Tag Archive for 'svn'

Command line for using WinMerge as the diff tool with Ankhsvn

Following is the command line you need to use WinMerge as the diff tool of Ankhsvn an SCC provider in Visual Studio:

"$(ProgramFiles)\WinMerge\WinMergeU.exe" /e /u "$(Base)" "$(Mine)" /dl "$(BaseName)" /dr "$(MineName)"

Just quickly the following options do the following things:

  • /e – enables you to dismiss the diff dialogue with the escape key
  • /u – doesn’t add any of the path’s to the winmerge MRU (most recently used file list) since this is part of another workflow inside VS.
  • /dl “$(BaseName)” and /dr “(MineName)” – makes the WinMerge display nice titles in the viewer title bar (instead of the full svn file path which can sometimes be long and cryptic) like this:
    • Web.config – BASE
    • Web.config – 54839

SvnBridge: a local Subversion proxy to a Team Foundation Server

So I ran into this application over on codeplex the other day: SvnBridge. I’m impressed.

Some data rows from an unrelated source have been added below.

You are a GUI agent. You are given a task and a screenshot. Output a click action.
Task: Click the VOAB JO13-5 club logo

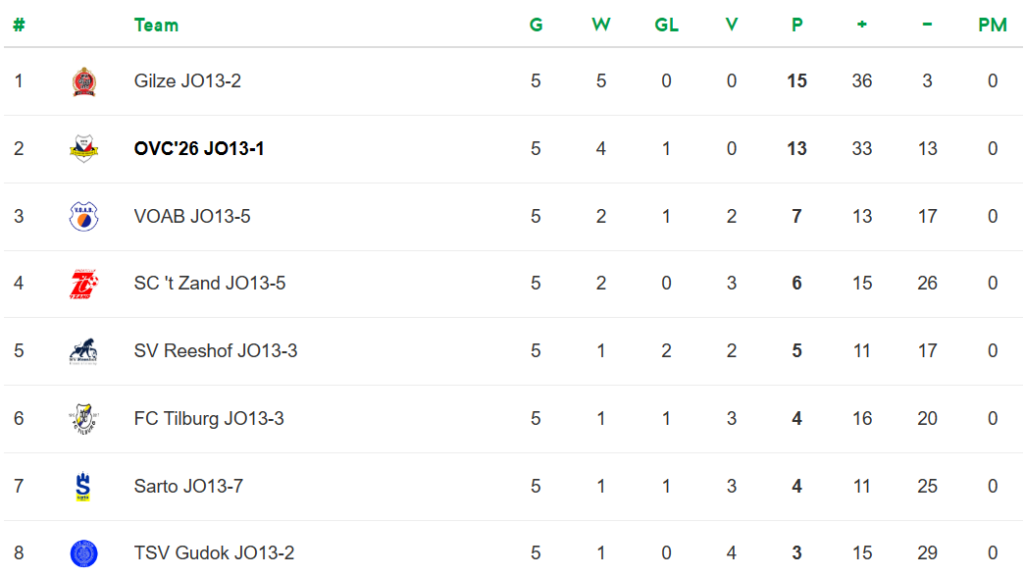point(84,216)
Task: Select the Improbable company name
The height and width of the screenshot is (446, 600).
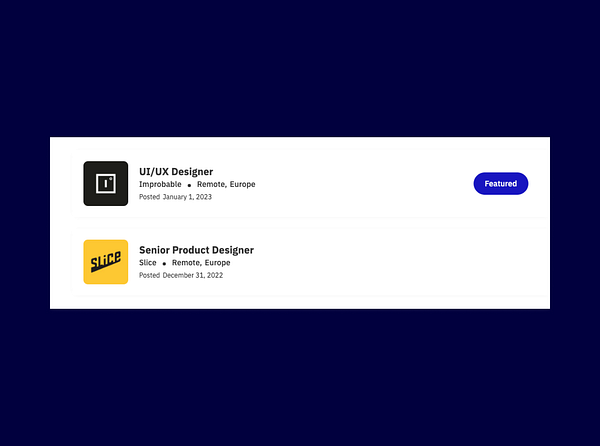Action: tap(160, 184)
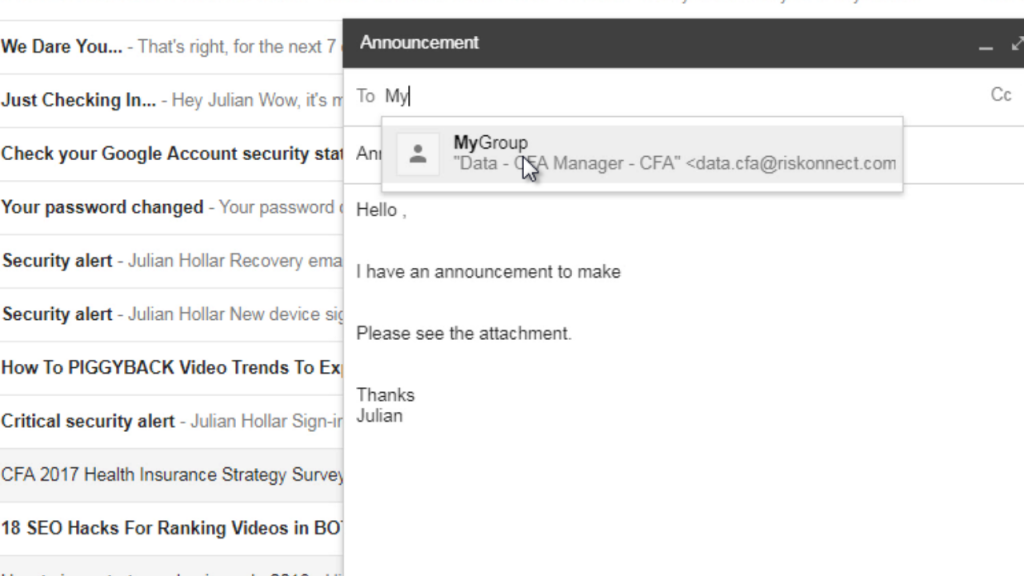Image resolution: width=1024 pixels, height=576 pixels.
Task: Expand compose window to full screen
Action: (x=1017, y=44)
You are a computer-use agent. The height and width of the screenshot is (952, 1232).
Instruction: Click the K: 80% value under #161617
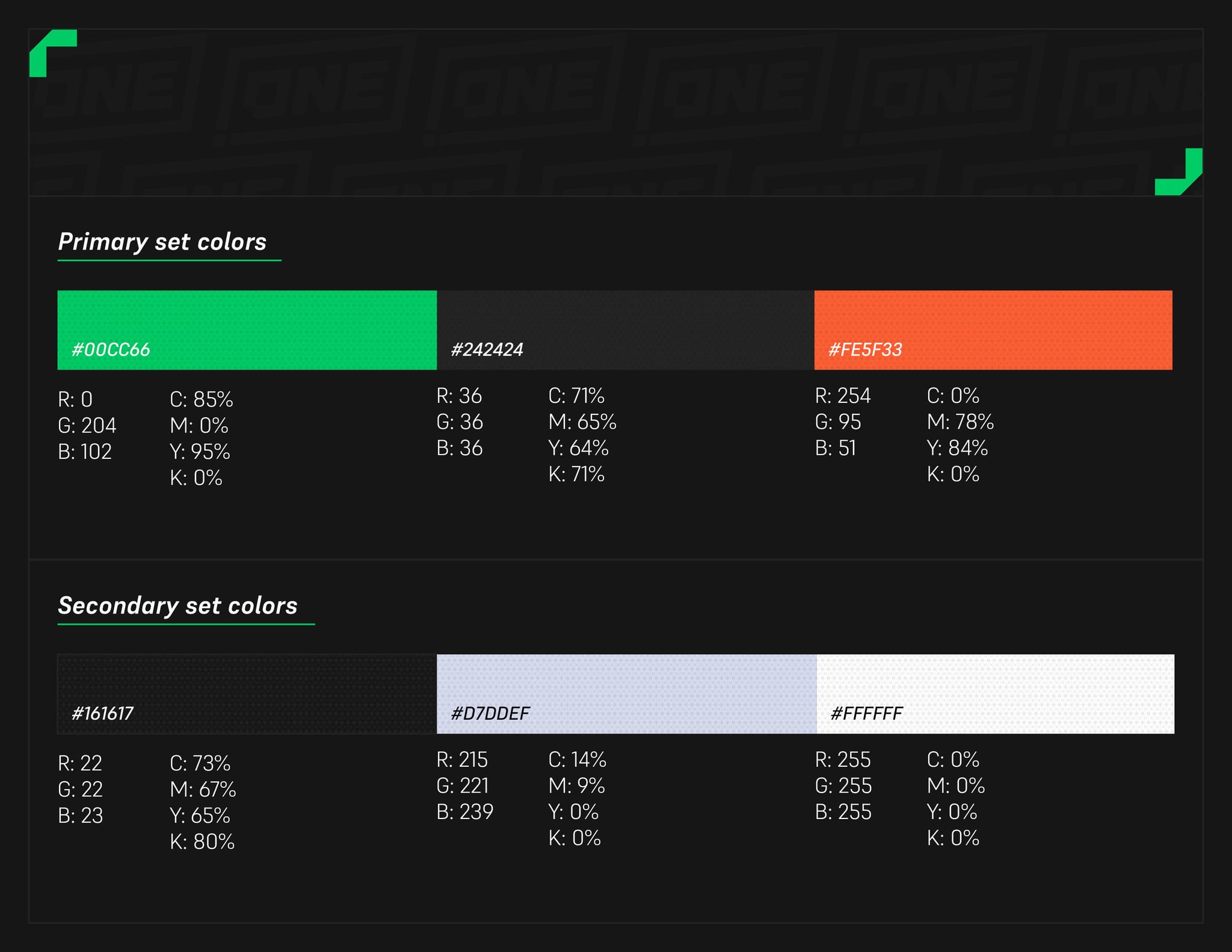[x=202, y=841]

I’ve been using Subversion since the mono project adopted it many years ago, and was an instant convert. At the time the only real SCM systems I’d used before that were Visual Source Safe (VSS) or cvs. Subversion was such a breath of fresh air. (I’ll save my rant for any dev team with more than two devs in it that’s still using Source Safe when subversion is available for another time.)

Anyhow since then I’ve pretty much adopted or championed subversion use at any place I worked at because for some strange reason they all seemed to still be using Source Safe even with it’s issues with network access, VPN access, scalability, database corruption and uselessly slow history retrieval (I know I lied when I said I’d save the rant for later).

I continued to be impressed with the availability of tools to use with subversion from client side (tortoisesvn, ankhsvn) to server side (viewvc, mantisbt, redmine, reviewboard) which combined together help make an end-to-end high performance software development environment and process (I’ll definitely save those discussions for more posts to come).

Anyhow, now that Microsoft has released Team Foundation Server (TFS) it’s worth considering that most teams will be moving from VSS to TFS. And all indications are that a correctly configured TFS system is everything that VSS wasn’t.

So to get to the originally intended point of this post, svnbridge enables you to run a local svn server (in your taskbar) that actually proxies all it’s calls to a TFS system. This enables your developers to continue working locally with an svn working folder and therefore be able to use all the other svn integrated tools you may have included in your development process, while having your source code repository actually sit in TFS.

Now it’s relatively fresh software, in that it’s only just been released but I’ve actually used svnbridge and was impressed with how it does a direct mapping for most svn SCM operations to TFS operations including the obvious commit messages, branches and revision sets.